INSTRUCTION — Please retype the data from its very beginning through the line containing "(x=42, y=55)", with that line included. Leave out the pictures.

◆ ◆ ◆ ◆ ◆

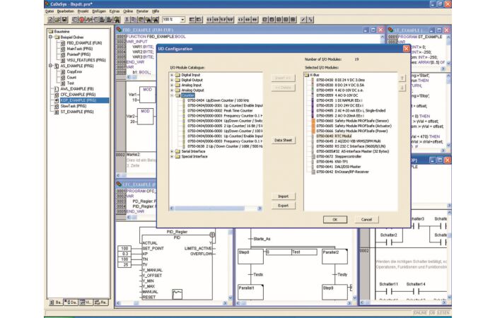Collapse the Counter folder in module catalogue
The width and height of the screenshot is (495, 318).
click(172, 95)
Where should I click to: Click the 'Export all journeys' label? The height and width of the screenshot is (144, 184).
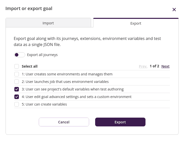(x=42, y=55)
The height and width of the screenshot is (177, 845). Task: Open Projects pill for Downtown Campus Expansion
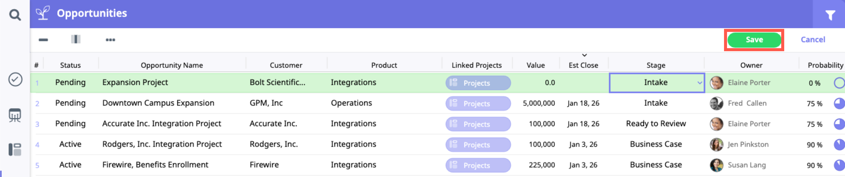(x=478, y=103)
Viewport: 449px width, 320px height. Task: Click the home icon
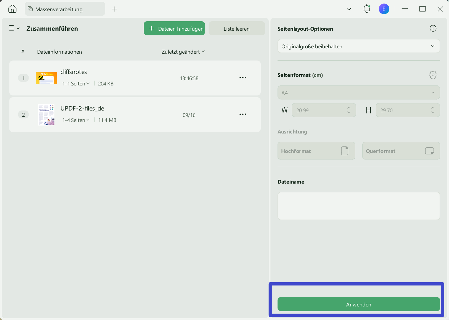[12, 9]
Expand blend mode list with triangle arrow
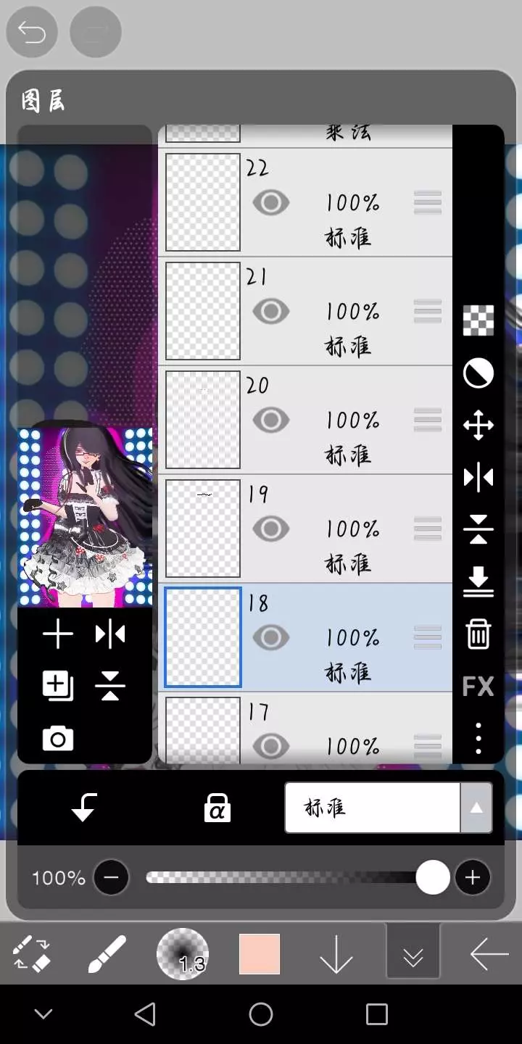The width and height of the screenshot is (522, 1044). click(476, 808)
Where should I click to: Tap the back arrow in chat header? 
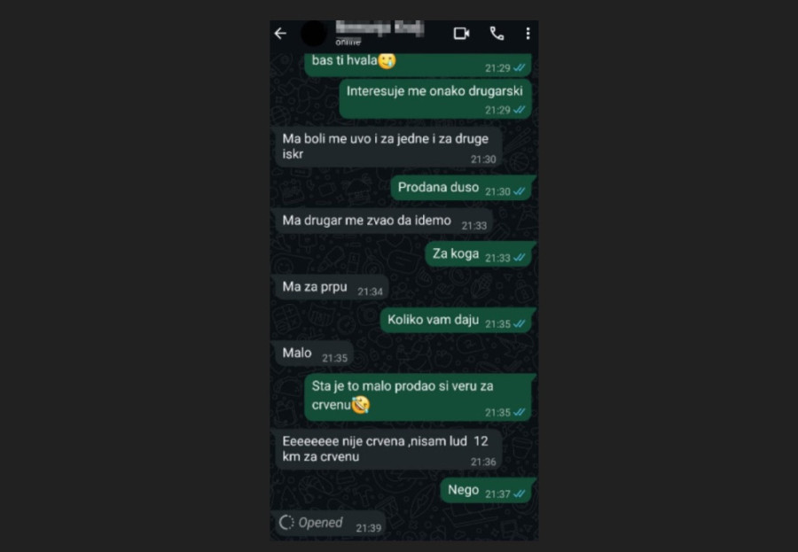coord(280,34)
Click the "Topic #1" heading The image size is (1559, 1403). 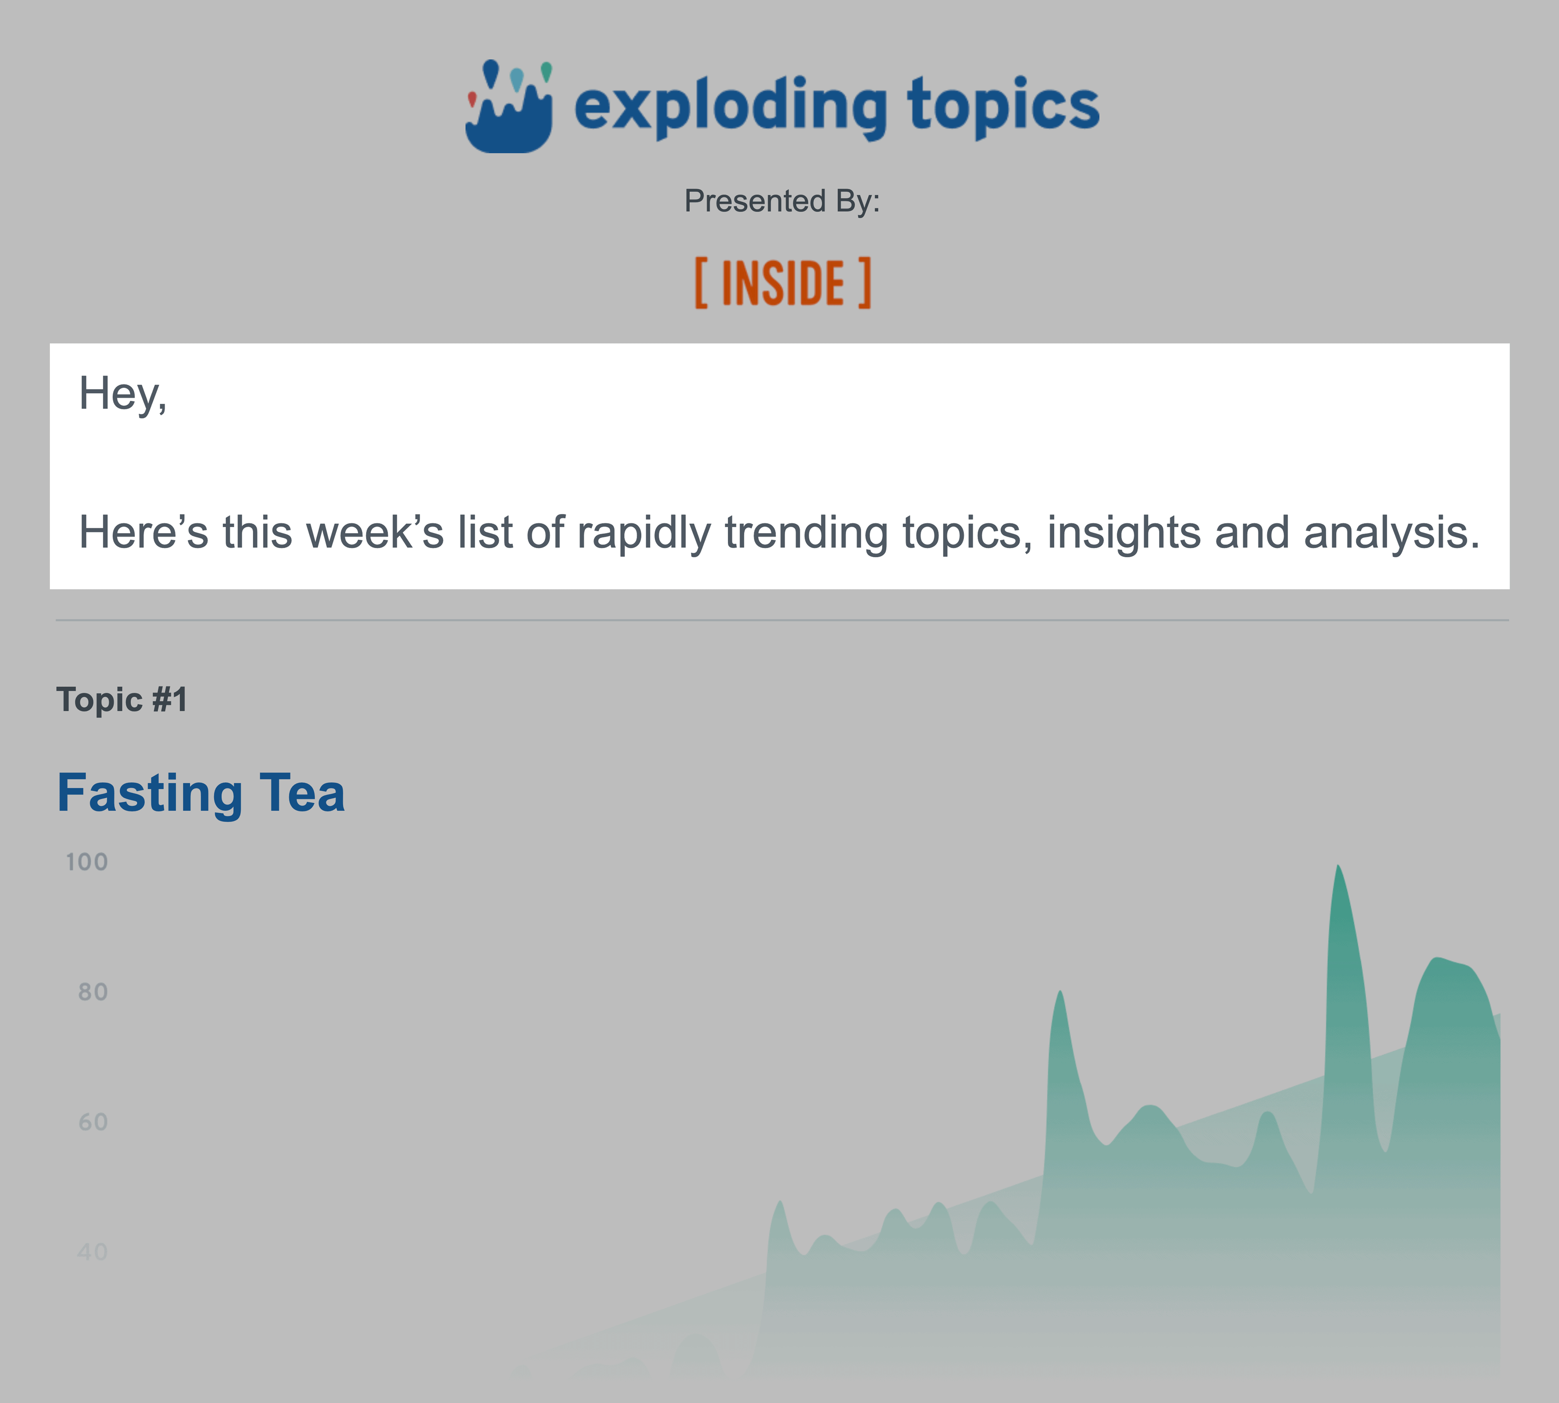click(122, 700)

◆ ◆ ◆ ◆ ◆

CORRECT OUTPUT —
Collapse the Counter folder in module catalogue
The width and height of the screenshot is (495, 318).
click(172, 95)
Where should I click to: Click the 'Export all journeys' label? The height and width of the screenshot is (144, 184).
(x=42, y=55)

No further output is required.